Henri received a letter from Jurjen Beumer about the death of Jurjen’s father. His letter of consolation comes at a good time for me and my family as well. Part of what he wrote to Jurgen:
I am deeply convinced that the death of those whom we love always is a death for us, that is to say, a death that calls us to deepen our own basic commitments and to develop a new freedom to proclaim what we most believe in. Mourning is a process in which you are, so to say, freed from old bonds but in which new bonds, more spiritual bonds, are being made.Love, Henri. p. 144.
When we lose someone we love, we essentially experience death in a very personal way. Something in us dies as well. Nouwen suggests that out of that experience we become a bit bolder in our beliefs. Writing from a Christian perspective I think he is talking about faith. After the death of a loved one, we realize heaven has never been so important as it is now. One re-reads the words of Jesus and sees, as if for the first time, the eternal promises He makes that sparkle with hope.
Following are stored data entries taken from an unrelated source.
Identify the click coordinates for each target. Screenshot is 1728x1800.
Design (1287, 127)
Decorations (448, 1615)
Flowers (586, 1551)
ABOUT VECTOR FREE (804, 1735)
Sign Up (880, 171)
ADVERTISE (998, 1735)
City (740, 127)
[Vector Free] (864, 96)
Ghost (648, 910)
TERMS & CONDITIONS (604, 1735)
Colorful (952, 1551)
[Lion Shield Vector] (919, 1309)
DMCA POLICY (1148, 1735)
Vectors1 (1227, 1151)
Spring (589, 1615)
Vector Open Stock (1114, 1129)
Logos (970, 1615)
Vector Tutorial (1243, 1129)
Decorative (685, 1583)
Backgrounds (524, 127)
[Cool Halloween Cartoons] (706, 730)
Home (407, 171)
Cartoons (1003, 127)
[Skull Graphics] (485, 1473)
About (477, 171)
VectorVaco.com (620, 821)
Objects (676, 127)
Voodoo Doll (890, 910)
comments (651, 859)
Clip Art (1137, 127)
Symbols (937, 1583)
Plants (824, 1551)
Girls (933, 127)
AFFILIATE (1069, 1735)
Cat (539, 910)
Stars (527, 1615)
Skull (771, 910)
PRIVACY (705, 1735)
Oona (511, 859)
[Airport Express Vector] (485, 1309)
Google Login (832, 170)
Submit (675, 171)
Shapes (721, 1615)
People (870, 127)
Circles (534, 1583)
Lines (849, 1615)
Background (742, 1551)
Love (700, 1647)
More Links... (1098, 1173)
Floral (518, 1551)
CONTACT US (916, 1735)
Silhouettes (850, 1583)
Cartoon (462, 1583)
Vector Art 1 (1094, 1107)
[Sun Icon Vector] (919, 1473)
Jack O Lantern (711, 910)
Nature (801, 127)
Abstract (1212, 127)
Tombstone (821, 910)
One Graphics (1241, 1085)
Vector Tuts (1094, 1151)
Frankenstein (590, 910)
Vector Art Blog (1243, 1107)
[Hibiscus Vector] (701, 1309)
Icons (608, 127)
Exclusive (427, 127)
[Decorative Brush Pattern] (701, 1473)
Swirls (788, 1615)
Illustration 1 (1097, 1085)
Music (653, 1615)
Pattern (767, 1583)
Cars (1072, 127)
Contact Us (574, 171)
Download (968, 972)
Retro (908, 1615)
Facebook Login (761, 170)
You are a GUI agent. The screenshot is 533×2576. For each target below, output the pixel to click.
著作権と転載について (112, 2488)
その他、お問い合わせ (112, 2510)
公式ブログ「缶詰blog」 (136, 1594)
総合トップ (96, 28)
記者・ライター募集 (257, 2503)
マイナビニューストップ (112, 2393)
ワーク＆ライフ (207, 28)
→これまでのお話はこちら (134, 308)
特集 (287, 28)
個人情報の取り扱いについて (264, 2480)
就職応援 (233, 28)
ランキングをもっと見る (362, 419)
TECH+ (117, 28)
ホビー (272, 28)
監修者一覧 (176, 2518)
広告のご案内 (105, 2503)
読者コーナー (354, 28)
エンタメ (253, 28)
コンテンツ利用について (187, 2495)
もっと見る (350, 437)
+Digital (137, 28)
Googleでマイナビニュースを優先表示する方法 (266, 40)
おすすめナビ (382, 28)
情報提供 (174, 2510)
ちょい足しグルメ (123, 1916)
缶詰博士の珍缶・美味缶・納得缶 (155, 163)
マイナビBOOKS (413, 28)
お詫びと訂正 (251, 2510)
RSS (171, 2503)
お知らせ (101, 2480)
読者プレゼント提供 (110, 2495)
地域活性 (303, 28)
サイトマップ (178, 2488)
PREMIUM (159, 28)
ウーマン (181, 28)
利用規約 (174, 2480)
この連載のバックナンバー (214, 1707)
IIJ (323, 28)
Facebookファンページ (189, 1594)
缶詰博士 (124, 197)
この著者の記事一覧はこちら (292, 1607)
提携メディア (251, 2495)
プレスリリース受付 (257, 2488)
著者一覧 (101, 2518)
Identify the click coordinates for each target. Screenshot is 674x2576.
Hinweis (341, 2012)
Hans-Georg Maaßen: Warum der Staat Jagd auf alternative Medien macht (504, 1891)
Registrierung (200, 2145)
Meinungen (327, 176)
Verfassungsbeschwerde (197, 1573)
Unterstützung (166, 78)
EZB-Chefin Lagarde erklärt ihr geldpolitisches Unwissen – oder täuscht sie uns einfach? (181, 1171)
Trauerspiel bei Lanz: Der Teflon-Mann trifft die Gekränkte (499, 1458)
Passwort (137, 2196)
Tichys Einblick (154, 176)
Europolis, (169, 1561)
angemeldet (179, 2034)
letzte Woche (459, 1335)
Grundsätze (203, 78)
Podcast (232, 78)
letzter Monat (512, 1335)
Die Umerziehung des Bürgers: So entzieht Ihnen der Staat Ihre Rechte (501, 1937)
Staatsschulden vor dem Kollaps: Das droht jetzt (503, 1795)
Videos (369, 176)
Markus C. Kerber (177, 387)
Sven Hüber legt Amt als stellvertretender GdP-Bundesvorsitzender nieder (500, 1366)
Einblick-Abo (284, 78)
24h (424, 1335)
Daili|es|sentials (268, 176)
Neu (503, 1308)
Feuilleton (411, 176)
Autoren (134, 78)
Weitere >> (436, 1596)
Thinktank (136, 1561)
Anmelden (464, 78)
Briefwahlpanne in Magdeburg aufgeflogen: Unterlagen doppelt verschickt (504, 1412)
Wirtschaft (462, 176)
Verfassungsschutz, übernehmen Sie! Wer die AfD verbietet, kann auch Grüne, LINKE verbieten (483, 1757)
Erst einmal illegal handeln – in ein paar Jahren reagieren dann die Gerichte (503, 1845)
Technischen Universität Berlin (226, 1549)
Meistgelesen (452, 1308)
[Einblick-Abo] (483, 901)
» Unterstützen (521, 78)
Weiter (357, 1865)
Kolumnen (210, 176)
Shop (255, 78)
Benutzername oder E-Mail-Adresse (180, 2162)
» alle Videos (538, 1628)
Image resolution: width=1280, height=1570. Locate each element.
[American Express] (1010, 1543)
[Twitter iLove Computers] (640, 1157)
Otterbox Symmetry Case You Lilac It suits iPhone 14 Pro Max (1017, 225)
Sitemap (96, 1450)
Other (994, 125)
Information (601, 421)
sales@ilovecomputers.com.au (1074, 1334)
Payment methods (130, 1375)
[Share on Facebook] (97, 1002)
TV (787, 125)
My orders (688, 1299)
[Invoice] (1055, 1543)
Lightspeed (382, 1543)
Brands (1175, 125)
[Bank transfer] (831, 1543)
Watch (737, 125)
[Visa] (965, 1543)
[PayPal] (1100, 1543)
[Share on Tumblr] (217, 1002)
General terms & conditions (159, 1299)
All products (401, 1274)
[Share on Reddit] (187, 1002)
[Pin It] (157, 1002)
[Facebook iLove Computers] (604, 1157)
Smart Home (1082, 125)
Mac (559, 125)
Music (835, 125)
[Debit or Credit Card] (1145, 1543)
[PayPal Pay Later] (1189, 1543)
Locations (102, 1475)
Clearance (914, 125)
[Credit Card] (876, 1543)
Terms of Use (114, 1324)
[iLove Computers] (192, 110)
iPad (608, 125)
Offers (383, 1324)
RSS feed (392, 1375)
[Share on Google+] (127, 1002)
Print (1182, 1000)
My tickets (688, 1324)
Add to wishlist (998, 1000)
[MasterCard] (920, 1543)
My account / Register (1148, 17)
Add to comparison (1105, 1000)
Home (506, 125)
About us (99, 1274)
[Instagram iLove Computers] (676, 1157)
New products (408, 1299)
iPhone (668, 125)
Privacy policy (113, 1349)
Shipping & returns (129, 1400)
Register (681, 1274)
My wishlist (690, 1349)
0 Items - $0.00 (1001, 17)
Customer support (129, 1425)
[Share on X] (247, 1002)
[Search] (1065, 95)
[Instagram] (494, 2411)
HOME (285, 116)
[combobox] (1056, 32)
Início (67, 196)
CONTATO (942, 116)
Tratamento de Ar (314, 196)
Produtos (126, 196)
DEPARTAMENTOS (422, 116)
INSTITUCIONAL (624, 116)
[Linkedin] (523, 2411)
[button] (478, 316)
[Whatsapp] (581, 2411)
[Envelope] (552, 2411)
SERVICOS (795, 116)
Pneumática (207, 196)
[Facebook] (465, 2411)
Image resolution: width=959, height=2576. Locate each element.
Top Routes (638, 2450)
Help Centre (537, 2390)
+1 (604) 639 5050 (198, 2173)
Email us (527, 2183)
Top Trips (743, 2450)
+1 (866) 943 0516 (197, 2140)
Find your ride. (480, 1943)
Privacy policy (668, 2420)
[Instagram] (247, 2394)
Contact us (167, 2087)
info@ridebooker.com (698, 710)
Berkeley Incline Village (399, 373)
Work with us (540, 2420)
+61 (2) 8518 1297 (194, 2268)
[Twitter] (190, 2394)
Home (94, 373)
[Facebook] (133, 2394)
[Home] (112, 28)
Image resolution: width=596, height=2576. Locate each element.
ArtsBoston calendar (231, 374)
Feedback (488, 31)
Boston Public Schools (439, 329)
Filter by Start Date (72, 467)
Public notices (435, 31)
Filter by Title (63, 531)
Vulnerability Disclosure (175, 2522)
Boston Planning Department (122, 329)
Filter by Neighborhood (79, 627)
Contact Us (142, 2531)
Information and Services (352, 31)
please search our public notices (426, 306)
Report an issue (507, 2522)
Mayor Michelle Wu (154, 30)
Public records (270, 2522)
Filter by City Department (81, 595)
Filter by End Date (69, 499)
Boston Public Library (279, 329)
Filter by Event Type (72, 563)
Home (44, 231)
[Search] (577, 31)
The idea of eternal life after this life takes on new significance. And the resurrection of Jesus from the dead empowers that faith.
Henri says that there are new and spiritual bonds being made. What he means is that in some spiritual sense the one we loved is still with us. We know they remain alive, even though we are no longer in their physical presence. That may seem a little ethereal to some, but not me. Many times in the past eleven years I have spoken to John Robert. I have full confidence that he hears or knows what I am saying to him.
I admit there is much we do not know about the afterlife. We know enough to have hope. When our loved ones die a part of us dies also. But another part of us can then be enlivened to anticipate a spiritual life both now and in eternity that previously had seemed a bit dimmer.